Additional information regarding the action, entities and relations can be found here.

Also check out a working demo for sequence tagging and relation extraction using the methods in this repository.

All of the protocols were collected from https://www.protocols.io/ using their public APIs.

The wet lab protocol dataset annotations were created in brat and are stored in standoff format, very similar to BioNLP Shared Task standoff format: as seen here: http://2011.bionlp-st.org/home/file-formats.

The standoff format:

Each text document in the dataset is acompanied by a corresponding annotation file. The two are associatied by using a simple file naming convention, wherein their base name (file name without the file extention) is the same: for example, the file protocol_30.ann contains annotations for the file protocol_30.txt.

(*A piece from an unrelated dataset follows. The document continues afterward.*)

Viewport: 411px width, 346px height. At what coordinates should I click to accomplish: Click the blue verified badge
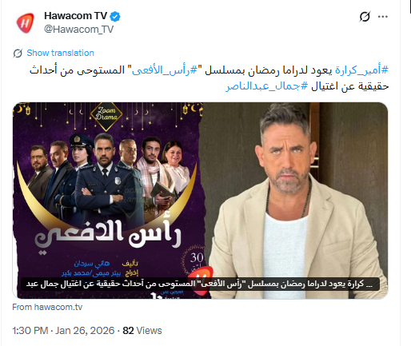click(x=115, y=17)
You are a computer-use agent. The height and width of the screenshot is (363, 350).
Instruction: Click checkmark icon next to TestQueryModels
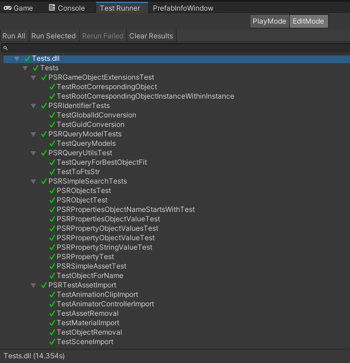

Within the document, individual annotations are connected to specific spans of text through character offsets. For example, in a document beginning "Weigh 5.73 g of TCEP." the text "Weigh" is identified by the offset range 0..5. (All offsets all indexed from 0 and include the character at the start offset but exclude the character at the end offset.)

Text file:

Text files are expected to have the file extension .txt and contain the text of the original protocol input into the system.

		How to Make a 0.5M TCEP Stock Solution
		Weigh 5.73 g of TCEP.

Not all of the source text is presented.